**Task objective**
Could you print every entry below exactly as given?

[Collected data]
━━━
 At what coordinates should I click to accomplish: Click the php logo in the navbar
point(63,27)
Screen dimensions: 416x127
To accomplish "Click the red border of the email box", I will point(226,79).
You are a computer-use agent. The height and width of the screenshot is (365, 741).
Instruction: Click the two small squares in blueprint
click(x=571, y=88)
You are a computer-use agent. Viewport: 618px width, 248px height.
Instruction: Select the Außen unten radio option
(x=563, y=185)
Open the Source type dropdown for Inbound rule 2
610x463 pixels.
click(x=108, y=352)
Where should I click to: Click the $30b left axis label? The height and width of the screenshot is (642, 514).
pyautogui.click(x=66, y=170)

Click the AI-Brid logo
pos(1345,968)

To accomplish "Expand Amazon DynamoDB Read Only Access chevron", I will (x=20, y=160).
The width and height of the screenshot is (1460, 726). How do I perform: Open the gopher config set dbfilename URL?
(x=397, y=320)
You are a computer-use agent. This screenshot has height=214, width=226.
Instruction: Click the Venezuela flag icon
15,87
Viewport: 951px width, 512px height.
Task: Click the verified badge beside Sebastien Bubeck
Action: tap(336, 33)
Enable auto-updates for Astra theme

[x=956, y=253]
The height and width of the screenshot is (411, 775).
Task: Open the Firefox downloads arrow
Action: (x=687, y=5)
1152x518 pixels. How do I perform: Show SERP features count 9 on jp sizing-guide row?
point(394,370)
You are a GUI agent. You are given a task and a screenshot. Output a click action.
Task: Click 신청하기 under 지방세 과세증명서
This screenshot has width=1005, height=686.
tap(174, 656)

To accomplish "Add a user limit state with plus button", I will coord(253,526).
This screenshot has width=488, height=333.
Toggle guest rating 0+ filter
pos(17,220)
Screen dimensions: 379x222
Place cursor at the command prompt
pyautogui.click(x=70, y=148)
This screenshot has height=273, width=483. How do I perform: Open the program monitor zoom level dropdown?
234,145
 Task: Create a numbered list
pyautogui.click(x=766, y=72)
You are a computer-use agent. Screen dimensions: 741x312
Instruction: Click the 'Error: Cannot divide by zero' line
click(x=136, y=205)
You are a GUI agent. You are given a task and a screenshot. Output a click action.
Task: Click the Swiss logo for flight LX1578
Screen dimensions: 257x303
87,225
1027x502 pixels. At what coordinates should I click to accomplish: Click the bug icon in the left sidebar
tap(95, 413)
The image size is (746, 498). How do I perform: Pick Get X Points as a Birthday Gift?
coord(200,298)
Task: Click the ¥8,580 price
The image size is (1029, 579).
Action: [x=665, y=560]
━━━
**Finished task**
 At what coordinates should I click to accomplish: Click the php logo in the navbar
point(63,27)
Screen dimensions: 416x127
To accomplish "Click the red border of the email box", I will point(226,79).
You are a computer-use agent. The height and width of the screenshot is (365, 741).
Instruction: Click the two small squares in blueprint
click(x=571, y=88)
You are a computer-use agent. Viewport: 618px width, 248px height.
Instruction: Select the Außen unten radio option
(x=563, y=185)
Open the Source type dropdown for Inbound rule 2
610x463 pixels.
click(x=108, y=352)
Where should I click to: Click the $30b left axis label? The height and width of the screenshot is (642, 514).
pyautogui.click(x=66, y=170)

Click the AI-Brid logo
pos(1345,968)

To accomplish "Expand Amazon DynamoDB Read Only Access chevron", I will (x=20, y=160).
The width and height of the screenshot is (1460, 726). How do I perform: Open the gopher config set dbfilename URL?
(x=397, y=320)
You are a computer-use agent. This screenshot has height=214, width=226.
Instruction: Click the Venezuela flag icon
15,87
Viewport: 951px width, 512px height.
Task: Click the verified badge beside Sebastien Bubeck
Action: tap(336, 33)
Enable auto-updates for Astra theme

[x=956, y=253]
The height and width of the screenshot is (411, 775).
Task: Open the Firefox downloads arrow
Action: (x=687, y=5)
1152x518 pixels. How do I perform: Show SERP features count 9 on jp sizing-guide row?
point(394,370)
You are a GUI agent. You are given a task and a screenshot. Output a click action.
Task: Click 신청하기 under 지방세 과세증명서
This screenshot has width=1005, height=686.
tap(174, 656)

To accomplish "Add a user limit state with plus button", I will coord(253,526).
This screenshot has width=488, height=333.
Toggle guest rating 0+ filter
pos(17,220)
Screen dimensions: 379x222
Place cursor at the command prompt
pyautogui.click(x=70, y=148)
This screenshot has height=273, width=483. How do I perform: Open the program monitor zoom level dropdown?
234,145
 Task: Create a numbered list
pyautogui.click(x=766, y=72)
You are a computer-use agent. Screen dimensions: 741x312
Instruction: Click the 'Error: Cannot divide by zero' line
click(x=136, y=205)
You are a GUI agent. You are given a task and a screenshot. Output a click action.
Task: Click the Swiss logo for flight LX1578
Screen dimensions: 257x303
87,225
1027x502 pixels. At what coordinates should I click to accomplish: Click the bug icon in the left sidebar
tap(95, 413)
The image size is (746, 498). How do I perform: Pick Get X Points as a Birthday Gift?
coord(200,298)
Task: Click the ¥8,580 price
The image size is (1029, 579).
Action: [x=665, y=560]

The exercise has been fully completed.